◆ **Goal of the exercise**
Starting at the line that contains "Viewport: 768px width, 430px", write out every line through the last one in the records below, word for word. Leave out any pictures.

◆ **Exercise materials**
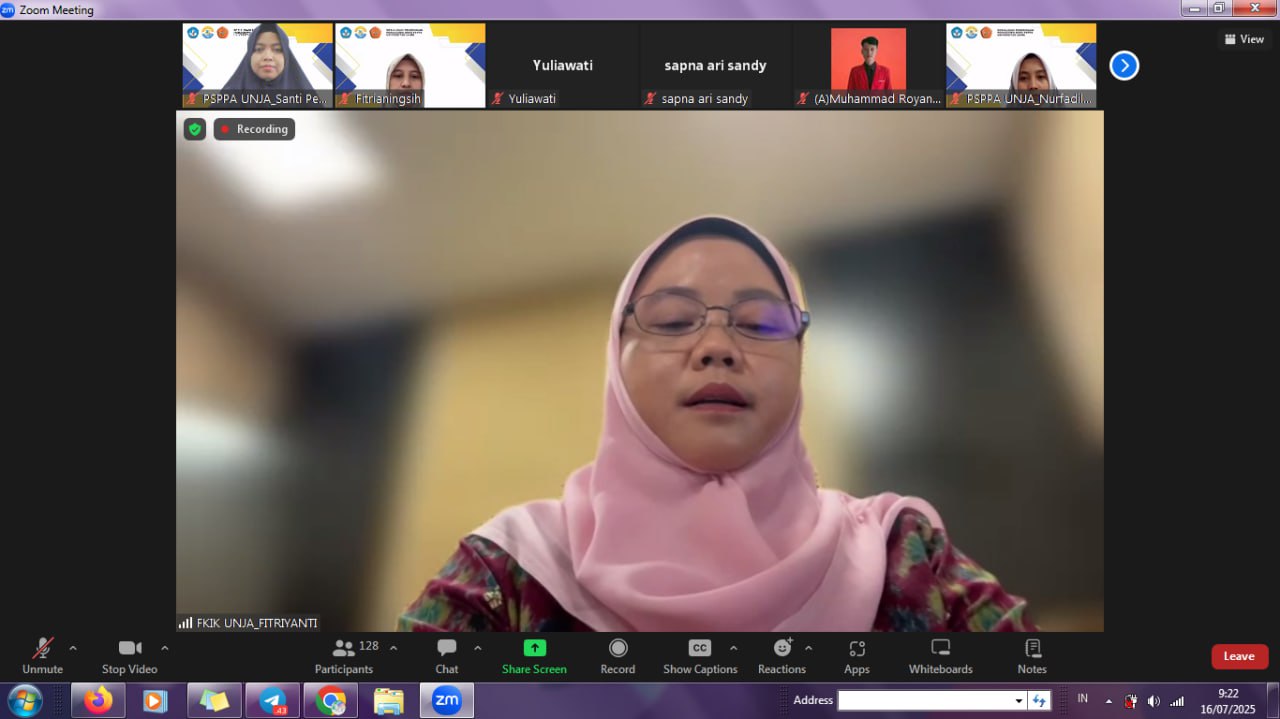Open Telegram from the Windows taskbar
This screenshot has height=719, width=1280.
[273, 701]
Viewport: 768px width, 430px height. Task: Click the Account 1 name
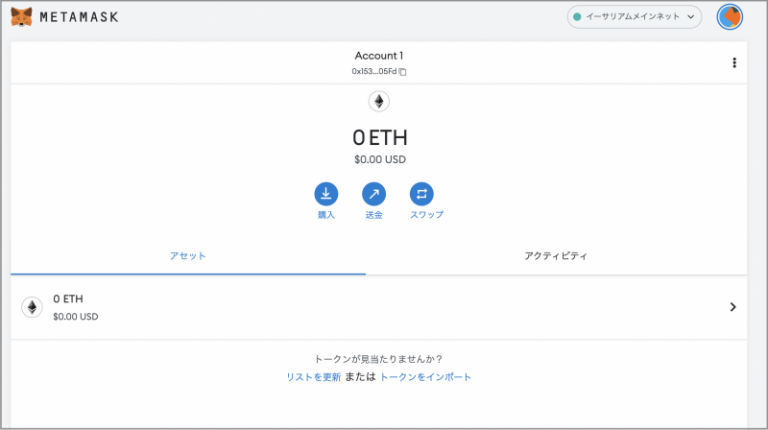coord(379,56)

◆ **Response to this task**
Viewport: 768px width, 430px height. Task: Click the Account 1 name
coord(379,56)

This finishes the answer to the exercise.